I would not have conversed with Reform Rabbi colleagues of mine made so uncomfortable by the nature of the advocacy in support of the Iran Deal that they find themselves believing, as unfortunately do I, that antisemitism is now fair to use as long as you don’t use the words, “Israel, Jewish national organizations, Lobbying, Money, Lies and War” together in one sentence, but using them over and over in connected sentences seems to be fine even for our national leaders in press conferences with Jewish advocates!

I would not have had a conversation with an African American childhood friend who was vigorously arguing that I shouldn’t call the Holocaust “the greatest evil” because he felt it important that I recognize that American slavery was. The Holocaust was my people’s evil.

And I would not have awoken this morning to the news that Jewish religious terrorists set two Palestinian homes on fire, killed an 18 month old boy, Ali Dawabsha, and severely injured his four year old brother who may yet succumb to his injuries.

I should not be entering this Shabbat with its Deuteronomic Torah portion containing the second rendition of the Ten Commandments along with the Shema and V’ahavtah, instead thinking about the exhortation to do violence against sacrilege in Chapter 7 and how that may have motivated despicable actions this week.

Thou shall not murder.
Thou shall not covet, much less steal.
Thou shall not create or worship false idols.
Thou shall not make false accusations against the innocent.
Thou shall not take God’s name in vain.
                   
What has happened in our world when those respected by society and the most pious neglect even these commandments?

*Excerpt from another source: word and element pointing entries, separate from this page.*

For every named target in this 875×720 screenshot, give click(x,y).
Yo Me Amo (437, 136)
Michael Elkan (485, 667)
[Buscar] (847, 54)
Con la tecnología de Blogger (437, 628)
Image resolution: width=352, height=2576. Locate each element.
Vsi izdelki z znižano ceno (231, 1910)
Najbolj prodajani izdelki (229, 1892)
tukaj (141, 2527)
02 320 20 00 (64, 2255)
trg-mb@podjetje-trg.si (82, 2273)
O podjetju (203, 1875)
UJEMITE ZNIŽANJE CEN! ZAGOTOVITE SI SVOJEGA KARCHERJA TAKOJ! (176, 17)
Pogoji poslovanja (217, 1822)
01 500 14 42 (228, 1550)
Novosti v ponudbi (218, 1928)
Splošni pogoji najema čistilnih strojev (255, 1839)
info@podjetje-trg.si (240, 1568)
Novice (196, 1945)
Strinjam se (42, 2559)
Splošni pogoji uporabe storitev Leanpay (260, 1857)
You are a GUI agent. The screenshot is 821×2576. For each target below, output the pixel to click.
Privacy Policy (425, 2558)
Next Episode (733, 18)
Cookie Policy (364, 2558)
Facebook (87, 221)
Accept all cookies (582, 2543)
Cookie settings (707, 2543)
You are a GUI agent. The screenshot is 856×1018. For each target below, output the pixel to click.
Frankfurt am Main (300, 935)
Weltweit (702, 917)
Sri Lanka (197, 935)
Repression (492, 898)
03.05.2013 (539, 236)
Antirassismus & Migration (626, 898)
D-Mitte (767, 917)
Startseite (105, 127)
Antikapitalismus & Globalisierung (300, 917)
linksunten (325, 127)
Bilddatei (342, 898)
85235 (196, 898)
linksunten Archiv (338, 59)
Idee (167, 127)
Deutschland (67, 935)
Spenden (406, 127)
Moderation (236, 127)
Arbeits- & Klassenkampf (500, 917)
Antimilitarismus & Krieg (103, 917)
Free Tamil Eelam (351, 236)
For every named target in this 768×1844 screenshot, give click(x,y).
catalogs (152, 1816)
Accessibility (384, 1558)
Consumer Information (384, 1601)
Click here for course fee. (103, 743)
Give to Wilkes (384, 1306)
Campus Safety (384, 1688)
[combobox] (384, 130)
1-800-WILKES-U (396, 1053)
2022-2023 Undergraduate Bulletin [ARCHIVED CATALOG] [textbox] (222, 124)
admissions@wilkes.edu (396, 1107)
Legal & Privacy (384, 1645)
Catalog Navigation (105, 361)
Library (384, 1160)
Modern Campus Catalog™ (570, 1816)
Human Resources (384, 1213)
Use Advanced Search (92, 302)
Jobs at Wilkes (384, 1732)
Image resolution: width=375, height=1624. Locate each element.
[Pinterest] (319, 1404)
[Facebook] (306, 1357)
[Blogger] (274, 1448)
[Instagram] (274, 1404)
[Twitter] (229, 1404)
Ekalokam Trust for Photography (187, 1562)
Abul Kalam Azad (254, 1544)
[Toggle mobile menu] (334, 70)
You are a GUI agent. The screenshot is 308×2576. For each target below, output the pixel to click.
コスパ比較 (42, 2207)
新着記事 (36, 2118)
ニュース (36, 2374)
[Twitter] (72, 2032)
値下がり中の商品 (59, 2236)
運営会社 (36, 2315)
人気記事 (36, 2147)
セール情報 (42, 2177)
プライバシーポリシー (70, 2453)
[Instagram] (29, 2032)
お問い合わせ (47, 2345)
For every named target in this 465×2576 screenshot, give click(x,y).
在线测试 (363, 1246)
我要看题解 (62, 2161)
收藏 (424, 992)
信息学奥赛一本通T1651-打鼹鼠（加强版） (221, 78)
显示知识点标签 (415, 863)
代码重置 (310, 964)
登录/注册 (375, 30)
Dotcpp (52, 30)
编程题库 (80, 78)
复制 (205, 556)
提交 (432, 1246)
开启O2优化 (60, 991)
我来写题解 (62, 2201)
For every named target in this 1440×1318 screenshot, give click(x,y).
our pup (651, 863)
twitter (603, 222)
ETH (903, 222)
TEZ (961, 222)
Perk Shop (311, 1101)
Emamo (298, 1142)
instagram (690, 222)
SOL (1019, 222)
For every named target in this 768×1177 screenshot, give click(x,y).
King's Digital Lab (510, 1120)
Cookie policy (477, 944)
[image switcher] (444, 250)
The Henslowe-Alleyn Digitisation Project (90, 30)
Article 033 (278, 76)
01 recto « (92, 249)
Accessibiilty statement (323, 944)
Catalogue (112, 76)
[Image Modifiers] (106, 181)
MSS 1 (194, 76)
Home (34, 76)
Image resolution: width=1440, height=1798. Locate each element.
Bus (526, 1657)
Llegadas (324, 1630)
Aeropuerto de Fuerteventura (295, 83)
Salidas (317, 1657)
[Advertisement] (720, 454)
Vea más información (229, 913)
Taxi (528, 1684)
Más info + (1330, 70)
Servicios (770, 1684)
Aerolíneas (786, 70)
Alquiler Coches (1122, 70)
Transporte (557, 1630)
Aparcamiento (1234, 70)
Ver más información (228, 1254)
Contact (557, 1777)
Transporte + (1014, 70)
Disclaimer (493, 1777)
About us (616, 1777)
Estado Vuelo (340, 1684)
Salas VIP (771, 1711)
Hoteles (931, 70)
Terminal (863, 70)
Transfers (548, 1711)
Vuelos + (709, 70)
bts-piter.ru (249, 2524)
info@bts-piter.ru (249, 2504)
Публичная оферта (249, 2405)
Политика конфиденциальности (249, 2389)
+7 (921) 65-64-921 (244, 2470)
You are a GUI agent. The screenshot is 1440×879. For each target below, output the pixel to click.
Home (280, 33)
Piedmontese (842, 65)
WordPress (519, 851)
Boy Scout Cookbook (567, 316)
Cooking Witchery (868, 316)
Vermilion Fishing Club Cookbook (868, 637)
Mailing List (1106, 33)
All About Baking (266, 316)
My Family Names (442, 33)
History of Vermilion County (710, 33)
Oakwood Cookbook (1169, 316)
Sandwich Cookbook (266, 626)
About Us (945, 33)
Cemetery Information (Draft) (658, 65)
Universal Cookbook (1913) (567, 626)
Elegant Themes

I am disheartened by the events this week. I am crushed by the events over night in Israel.

I am made more hopeful by some of the responses to these awful things. Yair Lapid, leader of the “There is a Future” party, Yesh Atid, and a Member of the Israeli Knesset did a wonderful job of summing up much of how I feel about recent events in Israel in response to the terror attack overnight. He said:

We’re at war: for the future, for Zionism, for our existence…and we can’t afford to lose.

And our enemy is ourselves.

We cannot afford to lose sight of our goals, nor how important it is to stand up for our beliefs.

I am merely a rabbi. I do not claim to have prophetic visions and I certainly have not been visited by God upon a mountain as the Torah tells us that Moses was. But, I think, I have a few commandments to offer that might do us some good.
  1. Thou shall remember that we are all created in the image of God, that all of us bleed red blood when we are injured, and that all of us cry, fear, laugh and hope.
  2. Thou shall not dehumanize so as to consider murder something other and lesser.
  3. Thou shall not act as if political advocacy entitles us to demonize our opponents.
  4. Thou shall not allow hatred to rule over us.
  5. Thou shall not forget that once people we certain that the world was flat.
  6. Thou shall remember that we were strangers.
  7. Thou shall remember that we were persecuted.
  8. Thou shall remember to try to understand each other and overcome self-centeredness.
  9. Thou shall remember to be compassionate.
  10. Thou shall surely remember that “there but for the grace of God” could go any one of us.


May the coming week be a week that sees Shalom return to our world and be a greater part of our lives. 

May it be a week during which we see stories that make us hopeful and remind us of what is good in our world and of the best that people can be. 

Kein yehi ratzon! May it be God’s will!